The EAT (HHJ David Richardson) dismissed the appeal. While the tribunal had not expressly referred to progressive conditions under paragraph 8, Schedule 1 to the Equality Act, it was clear from the evidence given that the Acting Chief Inspector perceived that the Claimant’s condition might well progress, and that she would no longer be fully operational.
The definition of disability in the Equality Act must be interpreted in line with ECJ case law, meaning that the “normal day-to-day activities” includes those relevant to effective participation in professional life. For the Claimant, that included full operational duties as a constable.
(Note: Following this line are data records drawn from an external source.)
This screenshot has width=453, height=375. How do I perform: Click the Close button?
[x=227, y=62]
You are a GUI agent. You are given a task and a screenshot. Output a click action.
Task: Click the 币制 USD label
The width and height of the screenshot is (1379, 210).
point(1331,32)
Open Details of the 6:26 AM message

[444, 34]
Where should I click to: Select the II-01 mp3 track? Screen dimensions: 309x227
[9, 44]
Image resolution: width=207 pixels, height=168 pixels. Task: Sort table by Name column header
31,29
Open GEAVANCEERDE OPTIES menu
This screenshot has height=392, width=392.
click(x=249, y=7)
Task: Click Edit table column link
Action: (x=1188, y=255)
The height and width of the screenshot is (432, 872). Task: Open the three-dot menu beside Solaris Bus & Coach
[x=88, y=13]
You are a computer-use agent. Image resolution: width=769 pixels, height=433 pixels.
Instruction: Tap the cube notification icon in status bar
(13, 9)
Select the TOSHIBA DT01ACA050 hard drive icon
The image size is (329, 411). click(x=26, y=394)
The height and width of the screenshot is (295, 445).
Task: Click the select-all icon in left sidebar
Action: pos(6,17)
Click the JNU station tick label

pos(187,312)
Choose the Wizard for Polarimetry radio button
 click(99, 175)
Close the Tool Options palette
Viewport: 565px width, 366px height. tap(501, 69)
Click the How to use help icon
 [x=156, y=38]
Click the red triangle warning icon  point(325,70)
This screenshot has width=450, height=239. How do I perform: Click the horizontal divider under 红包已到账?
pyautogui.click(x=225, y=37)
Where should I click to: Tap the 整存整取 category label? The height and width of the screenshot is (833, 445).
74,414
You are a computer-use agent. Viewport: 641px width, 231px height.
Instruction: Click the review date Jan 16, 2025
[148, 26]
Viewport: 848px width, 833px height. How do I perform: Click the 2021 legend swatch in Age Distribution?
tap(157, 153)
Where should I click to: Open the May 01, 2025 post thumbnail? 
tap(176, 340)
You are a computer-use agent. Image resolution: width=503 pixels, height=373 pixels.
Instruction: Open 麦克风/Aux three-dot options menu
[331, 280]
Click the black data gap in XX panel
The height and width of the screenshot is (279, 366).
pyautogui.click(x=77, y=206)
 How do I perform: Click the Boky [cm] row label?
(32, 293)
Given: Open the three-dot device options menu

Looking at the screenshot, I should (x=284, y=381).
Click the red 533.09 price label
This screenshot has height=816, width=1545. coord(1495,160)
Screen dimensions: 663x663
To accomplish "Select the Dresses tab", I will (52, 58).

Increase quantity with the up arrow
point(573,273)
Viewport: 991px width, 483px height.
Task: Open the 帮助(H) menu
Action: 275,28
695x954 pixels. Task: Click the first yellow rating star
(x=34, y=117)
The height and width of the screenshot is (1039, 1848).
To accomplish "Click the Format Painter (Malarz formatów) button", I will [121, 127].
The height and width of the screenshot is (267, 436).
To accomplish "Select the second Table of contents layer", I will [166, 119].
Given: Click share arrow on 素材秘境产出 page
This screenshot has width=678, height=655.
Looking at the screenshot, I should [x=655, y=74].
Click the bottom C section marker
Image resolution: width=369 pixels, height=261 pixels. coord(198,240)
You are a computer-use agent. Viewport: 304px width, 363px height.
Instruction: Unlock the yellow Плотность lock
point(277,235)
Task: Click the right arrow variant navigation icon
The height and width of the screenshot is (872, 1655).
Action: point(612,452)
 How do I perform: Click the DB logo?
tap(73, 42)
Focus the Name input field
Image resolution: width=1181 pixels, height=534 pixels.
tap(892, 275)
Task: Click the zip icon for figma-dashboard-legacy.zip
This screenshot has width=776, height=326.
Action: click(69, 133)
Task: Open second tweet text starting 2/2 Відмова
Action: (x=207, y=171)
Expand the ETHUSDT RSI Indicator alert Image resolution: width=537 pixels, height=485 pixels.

The tribunal had found that a person with the same abilities as the Claimant but with a condition not perceived to be likely to worsen, would not have been treated in the same way. The EAT agreed that the tribunal was entitled to find that Norfolk Constabulary had directly discriminated against the Claimant. There was no question that an employer’s flawed belief in a person’s ability could be a material difference when considering who the comparator should be.
What to take away
The case demonstrates that perceived disability discrimination is unlawful, and can be brought as a claim for direct discrimination. This case seems particularly noteworthy given that Norfolk Constabulary had clear medical evidence from three different experts that the Claimant’s hearing loss was stable, and that she had been carrying on the precise job for which she was applying without any adjustments. It is surprising that Norfolk Constabulary did not act on the recommendation to allow her to take a functionality test.
In order to decide whether someone has been the recipient of perceived disability discrimination, it’s not necessary that the decision-maker knows all the details of disability discrimination law. The question is whether the decision-maker perceived that the person had an impairment which does have the features listed in the Equality Act 2010. This may not be simple.